Disadvantages of PCR (DNA) Probes
- PCR probes are only able to identify the specific item they were designed to discover (not broad spectrum). A primer is required for identification of every genus (let alone species) Therefore, a reliable PCR based evaluation of microorganisms in a stool specimen that is even 1/10th as comprehensive as that of the culture/MaLDI- TOF approach would be cost prohibitive.
- Detection limit – The ability for a DNA sequence probe to fit lock and key with another DNA means it has to have access so emulsion technologies are used; the surface area is spread to access more of the sample, however with this technology thousands and thousands of the organism are required to be picked up.
- PCR probes cannot differentiate between live bacteria and fragments of dead bacteria (e.g: from food).
- PCR-based platforms have significant limitations in the context of clinical medicine, especially for Complementary and Integrative medicine (CAM) in a non-acute care setting. CAM-oriented clinicians are interested in the composition and quantity of gastrointestinal microbiota, even in the absence of entero pathogens. It is the cause of changes in colonic metabolism that can be associated with symptoms of dysbiosis and various diseases.

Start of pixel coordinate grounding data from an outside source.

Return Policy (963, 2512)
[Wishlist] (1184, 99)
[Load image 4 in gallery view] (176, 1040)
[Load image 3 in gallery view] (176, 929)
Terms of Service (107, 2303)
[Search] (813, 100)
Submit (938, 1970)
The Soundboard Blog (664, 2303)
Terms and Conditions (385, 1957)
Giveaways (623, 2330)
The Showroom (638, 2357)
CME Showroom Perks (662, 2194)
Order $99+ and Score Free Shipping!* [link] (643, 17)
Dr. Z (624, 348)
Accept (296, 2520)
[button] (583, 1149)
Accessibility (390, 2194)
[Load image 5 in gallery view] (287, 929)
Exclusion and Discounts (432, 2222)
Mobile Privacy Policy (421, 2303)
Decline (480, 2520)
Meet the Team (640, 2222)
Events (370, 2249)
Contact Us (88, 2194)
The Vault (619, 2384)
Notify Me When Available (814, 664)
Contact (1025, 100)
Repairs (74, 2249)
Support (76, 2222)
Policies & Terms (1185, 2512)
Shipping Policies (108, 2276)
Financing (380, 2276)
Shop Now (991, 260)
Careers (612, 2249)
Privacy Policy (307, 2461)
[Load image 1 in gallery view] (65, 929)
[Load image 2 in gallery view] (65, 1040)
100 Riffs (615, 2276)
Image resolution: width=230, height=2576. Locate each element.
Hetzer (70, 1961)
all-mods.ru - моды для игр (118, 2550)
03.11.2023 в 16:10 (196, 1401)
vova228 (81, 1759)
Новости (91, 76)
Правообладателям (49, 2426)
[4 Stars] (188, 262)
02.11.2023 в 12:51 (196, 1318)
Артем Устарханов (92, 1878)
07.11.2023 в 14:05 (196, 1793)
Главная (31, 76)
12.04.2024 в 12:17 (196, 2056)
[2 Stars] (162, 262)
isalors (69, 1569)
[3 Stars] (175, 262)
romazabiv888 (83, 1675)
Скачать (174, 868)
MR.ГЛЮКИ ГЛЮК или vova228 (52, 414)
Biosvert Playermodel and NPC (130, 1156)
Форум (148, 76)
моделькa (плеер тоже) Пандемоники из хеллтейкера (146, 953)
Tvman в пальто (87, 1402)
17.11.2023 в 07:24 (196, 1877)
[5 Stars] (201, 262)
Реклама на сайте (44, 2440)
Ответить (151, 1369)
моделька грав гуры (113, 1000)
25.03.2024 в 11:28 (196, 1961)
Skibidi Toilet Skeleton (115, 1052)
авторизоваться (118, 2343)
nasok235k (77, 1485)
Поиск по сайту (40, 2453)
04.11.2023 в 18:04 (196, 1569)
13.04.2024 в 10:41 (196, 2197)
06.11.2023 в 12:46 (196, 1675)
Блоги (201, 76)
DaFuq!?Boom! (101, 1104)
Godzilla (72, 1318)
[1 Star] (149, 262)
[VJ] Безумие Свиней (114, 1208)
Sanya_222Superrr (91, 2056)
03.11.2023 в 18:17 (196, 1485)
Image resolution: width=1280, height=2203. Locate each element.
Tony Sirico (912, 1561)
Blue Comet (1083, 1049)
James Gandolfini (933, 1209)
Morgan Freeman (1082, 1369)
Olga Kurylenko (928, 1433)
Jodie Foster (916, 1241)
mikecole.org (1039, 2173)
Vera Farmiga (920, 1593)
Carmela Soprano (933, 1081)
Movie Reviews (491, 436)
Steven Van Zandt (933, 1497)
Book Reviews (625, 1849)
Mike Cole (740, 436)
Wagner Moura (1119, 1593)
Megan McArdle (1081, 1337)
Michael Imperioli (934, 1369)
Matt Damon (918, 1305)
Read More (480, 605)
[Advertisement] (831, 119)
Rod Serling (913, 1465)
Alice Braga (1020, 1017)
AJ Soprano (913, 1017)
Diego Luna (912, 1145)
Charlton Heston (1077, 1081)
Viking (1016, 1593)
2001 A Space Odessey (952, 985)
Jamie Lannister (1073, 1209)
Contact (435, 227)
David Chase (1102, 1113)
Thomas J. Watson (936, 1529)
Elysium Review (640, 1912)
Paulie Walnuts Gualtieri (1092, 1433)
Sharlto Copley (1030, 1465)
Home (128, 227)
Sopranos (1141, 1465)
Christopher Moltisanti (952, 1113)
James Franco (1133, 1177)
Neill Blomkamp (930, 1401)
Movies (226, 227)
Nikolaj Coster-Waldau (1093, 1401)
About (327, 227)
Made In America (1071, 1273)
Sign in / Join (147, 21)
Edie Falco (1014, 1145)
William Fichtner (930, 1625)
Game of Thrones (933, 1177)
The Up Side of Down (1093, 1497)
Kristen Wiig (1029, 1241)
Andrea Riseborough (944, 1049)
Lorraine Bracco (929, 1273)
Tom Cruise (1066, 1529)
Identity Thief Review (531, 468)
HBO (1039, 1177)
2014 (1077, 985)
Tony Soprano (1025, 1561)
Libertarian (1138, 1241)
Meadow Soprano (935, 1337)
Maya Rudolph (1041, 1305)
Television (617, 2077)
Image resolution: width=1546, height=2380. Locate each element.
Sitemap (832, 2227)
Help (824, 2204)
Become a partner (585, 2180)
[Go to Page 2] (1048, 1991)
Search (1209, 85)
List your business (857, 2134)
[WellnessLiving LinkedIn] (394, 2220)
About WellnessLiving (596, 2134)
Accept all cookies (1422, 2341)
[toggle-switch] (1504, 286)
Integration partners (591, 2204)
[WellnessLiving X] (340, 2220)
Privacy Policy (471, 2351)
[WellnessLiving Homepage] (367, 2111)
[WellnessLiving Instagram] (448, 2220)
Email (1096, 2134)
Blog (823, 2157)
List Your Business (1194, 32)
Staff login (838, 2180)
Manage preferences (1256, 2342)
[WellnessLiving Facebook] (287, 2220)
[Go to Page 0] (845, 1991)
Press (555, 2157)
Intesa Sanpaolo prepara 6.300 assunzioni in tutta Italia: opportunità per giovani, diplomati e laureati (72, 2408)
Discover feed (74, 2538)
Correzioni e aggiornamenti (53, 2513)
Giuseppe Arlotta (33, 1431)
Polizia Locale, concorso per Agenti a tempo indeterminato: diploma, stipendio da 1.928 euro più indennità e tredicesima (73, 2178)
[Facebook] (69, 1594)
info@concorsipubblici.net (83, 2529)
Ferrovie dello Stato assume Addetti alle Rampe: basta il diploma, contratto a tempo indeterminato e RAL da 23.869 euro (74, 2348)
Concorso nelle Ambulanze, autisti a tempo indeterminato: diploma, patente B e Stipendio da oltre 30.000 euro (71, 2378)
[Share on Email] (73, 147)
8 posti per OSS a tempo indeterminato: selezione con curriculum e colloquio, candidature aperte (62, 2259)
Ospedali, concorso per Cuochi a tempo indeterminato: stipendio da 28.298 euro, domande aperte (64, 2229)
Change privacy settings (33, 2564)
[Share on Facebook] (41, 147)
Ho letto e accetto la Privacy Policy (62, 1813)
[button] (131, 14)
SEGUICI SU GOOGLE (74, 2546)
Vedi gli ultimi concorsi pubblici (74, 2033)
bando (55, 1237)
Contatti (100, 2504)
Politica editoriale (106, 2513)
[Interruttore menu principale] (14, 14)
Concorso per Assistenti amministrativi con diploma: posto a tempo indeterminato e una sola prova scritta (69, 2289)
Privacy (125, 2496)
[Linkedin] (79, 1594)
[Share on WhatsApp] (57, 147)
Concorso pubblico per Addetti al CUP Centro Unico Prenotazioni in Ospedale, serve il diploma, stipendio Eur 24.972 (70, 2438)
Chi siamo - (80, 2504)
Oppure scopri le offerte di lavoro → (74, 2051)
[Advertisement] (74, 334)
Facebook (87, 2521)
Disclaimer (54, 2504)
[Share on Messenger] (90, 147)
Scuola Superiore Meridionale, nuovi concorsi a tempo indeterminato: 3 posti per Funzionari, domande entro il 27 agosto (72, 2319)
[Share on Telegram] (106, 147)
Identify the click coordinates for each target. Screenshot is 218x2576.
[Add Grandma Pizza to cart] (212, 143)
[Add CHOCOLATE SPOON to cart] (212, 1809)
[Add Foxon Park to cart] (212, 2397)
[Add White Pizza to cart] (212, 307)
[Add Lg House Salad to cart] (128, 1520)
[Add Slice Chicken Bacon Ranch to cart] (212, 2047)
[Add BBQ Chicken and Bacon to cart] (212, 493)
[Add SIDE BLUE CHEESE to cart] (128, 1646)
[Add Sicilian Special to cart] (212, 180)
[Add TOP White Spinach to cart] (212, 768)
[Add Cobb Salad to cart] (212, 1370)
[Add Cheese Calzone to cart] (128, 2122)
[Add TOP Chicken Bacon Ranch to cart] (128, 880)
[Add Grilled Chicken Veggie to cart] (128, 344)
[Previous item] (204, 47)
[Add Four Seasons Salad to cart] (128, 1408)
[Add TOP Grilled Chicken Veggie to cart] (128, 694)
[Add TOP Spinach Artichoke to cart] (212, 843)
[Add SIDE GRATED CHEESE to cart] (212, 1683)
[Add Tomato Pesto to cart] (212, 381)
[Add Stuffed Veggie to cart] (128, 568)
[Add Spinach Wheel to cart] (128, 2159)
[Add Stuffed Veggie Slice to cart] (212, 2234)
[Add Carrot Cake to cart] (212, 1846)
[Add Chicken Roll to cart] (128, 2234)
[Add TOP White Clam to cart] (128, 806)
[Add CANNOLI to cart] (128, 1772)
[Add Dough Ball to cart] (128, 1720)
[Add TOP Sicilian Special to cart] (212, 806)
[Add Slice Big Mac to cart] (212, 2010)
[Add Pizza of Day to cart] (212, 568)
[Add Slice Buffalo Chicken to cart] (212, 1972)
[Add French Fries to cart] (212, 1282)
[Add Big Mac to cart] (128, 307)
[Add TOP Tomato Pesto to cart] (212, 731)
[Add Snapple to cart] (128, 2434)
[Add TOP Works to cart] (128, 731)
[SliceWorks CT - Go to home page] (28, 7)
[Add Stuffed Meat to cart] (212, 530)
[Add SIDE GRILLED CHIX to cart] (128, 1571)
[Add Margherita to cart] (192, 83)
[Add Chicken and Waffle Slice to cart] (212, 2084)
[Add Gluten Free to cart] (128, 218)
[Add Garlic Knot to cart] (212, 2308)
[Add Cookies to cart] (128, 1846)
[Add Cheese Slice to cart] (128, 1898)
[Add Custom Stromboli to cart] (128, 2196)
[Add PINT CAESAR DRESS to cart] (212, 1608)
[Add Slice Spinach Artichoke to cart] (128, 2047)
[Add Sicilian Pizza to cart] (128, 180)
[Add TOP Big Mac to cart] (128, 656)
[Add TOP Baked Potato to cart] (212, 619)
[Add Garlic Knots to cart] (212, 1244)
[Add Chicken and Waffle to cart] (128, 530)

MALDI-TOF/culture approach provides as much information as possible about the vast array of microorganisms that are present in a patients’ stool specimen whereas PCR provides information on a handful of microorganisms. In essence PCR-based methods are better suited to address the question “is it there” rather than “what is there?”
Doctor’s Data has optimized identification of gastrointestinal microorganisms from cultured stool specimens using an accurate and reliable proteomic technique (MaLDI- TOF MS) that identifies bacteria and yeast by spectral analysis of microorganisms’ predominant ribosomal proteins.
PCR platforms, albeit less sensitive than culture, have a place in acute care situations of infectious diarrheal disease when time is of the essence. However the PCR approach does not currently lend itself to comprehensive analysis of the vast array of gastrointestinal microorganisms.
Currently, culture/MALDI- TOF MS technology is the most sensitive and discriminating way to identify the greatest number of beneficial/expected, commensal and pathogenic gastrointestinal microorganisms present in your patients.